Celui qui est devenu conseiller artistique et premier chef invité d’I Musici il y a deux ans avait confié à La Presse vouloir revenir aux racines de l’orchestre fondé en 1983 par Yuli Turovsky. Le concert de jeudi, donné avec des cordes seules (il était d’ailleurs intitulé La quintessence d’I Musici), illustrait à merveille cette philosophie.

Le maestro a bien expliqué la démarche empruntée pour l’arrangement des deux partitions au programme : le Sextuor no 1 en si bémol majeur, opus 18, de Brahms et la Symphonie no 5 en do mineur, opus 67, de Beethoven. S’il s’agissait, dans le premier cas, d’agrandir l’œuvre de six à une quinzaine de musiciens, il fallait, dans le second cas, « rapetisser » un orchestre symphonique complet.

Un arrangement réussi

Pour Brahms, le chef a en outre choisi de conserver certains passages en petit comité. Cela nous vaudra par exemple une première phrase du thème principal du mouvement initial réalisée à trois solistes, avant que l’ensemble de l’orchestre n’entre pour la seconde phrase. L’ensemble de l’œuvre est rempli de ces petites subtilités tout à fait savoureuses qui nous donnent l’occasion, notamment, d’entendre le magnifique violon d’Annie Guénette.

Pour Beethoven, Jean-François Rivest fait avancer un quatuor devant le reste de la formation pour prendre en charge les parties de vents.

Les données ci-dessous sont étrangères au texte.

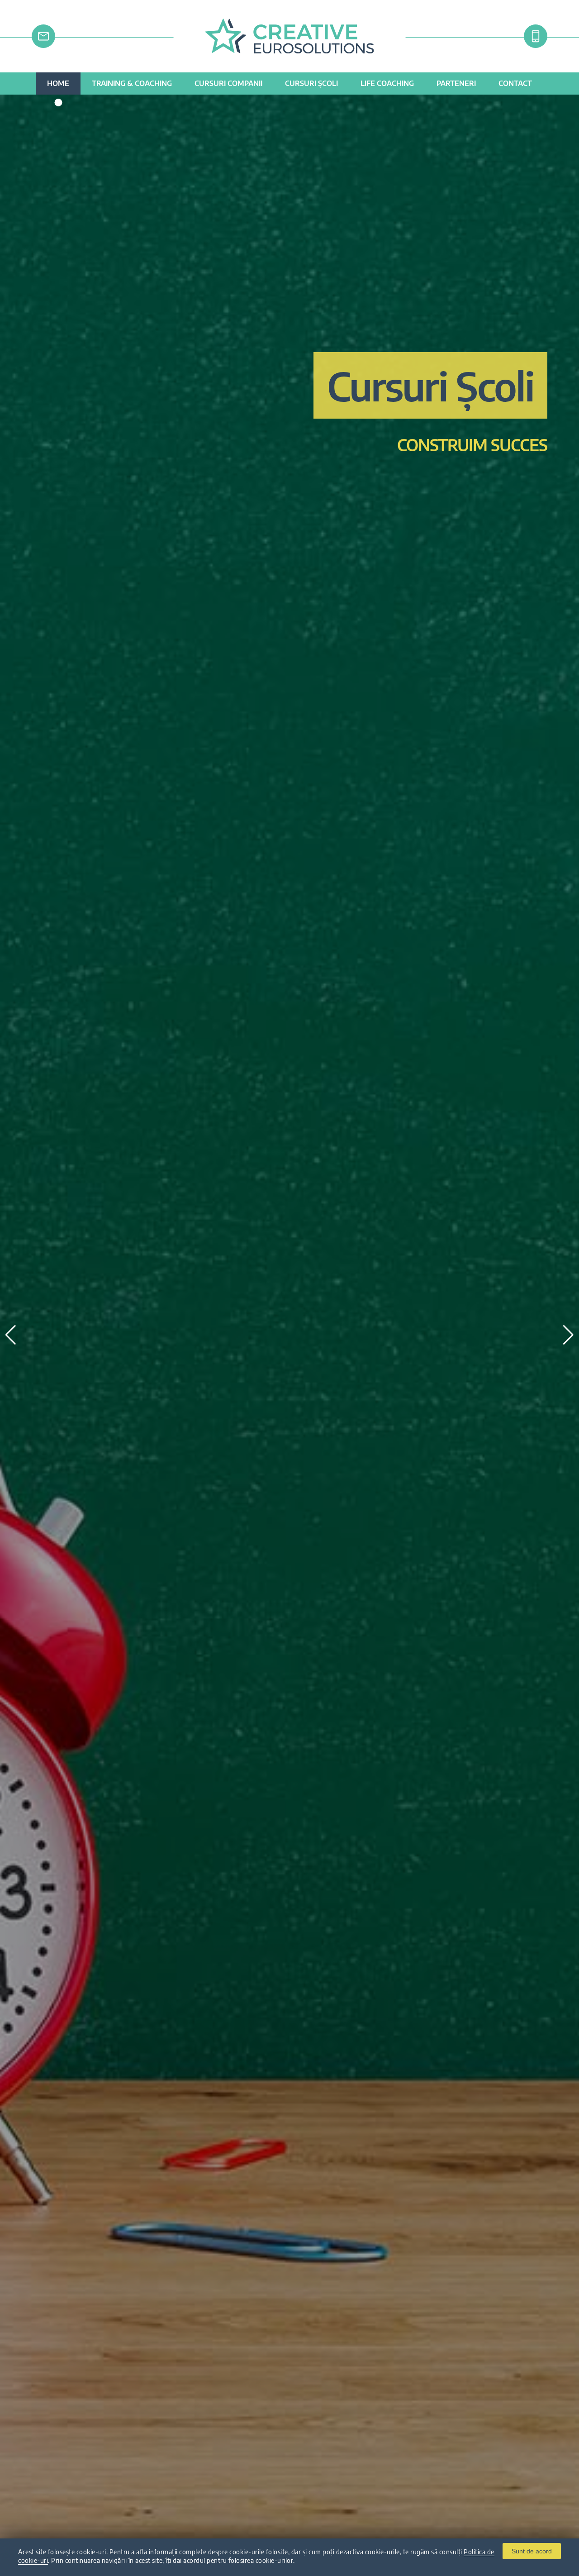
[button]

Dubitatif ? Ça marche pourtant très bien, et on entend même les choses sous un tout autre jour.

Mais revenons à Brahms. Rivest sent très bien cette musique, la tendre passion qui en émane. Le vaste premier mouvement est bien réalisé allegro non troppo. Le musicien prend le temps de savourer chaque phrase avec un amour infini. Le premier thème, mais également le second en la majeur, chantent de la plus belle des façons. L’élément suivant, en fa majeur, est bien dirigé espressivo animato, une indication équivoque, mais bien écrite sur la partition. On sent la légèreté d’une plume.

Dirigé avec émotion

On change de paysage pour le monumental deuxième mouvement, qui prend l’allure d’une puissante passacaille. Les fondations du Centre Pierre-Péladeau semblent soudain enracinées dans des kilomètres de roc. Lors du retour du mode mineur, après une incursion en majeur, Jean-François Rivest conduit le thème aux basses comme si sa vie en dépendait. On le sent près des larmes.

Si le molto (beaucoup) de l’Allegro molto est relativement gommé (plus facile à faire, il est vrai, avec un vrai sextuor qu’avec un orchestre à cordes), on gagne néanmoins un côté débonnaire pas du tout inintéressant. Impeccable finale, si on excepte un fouillis passager dans les graves vers la fin.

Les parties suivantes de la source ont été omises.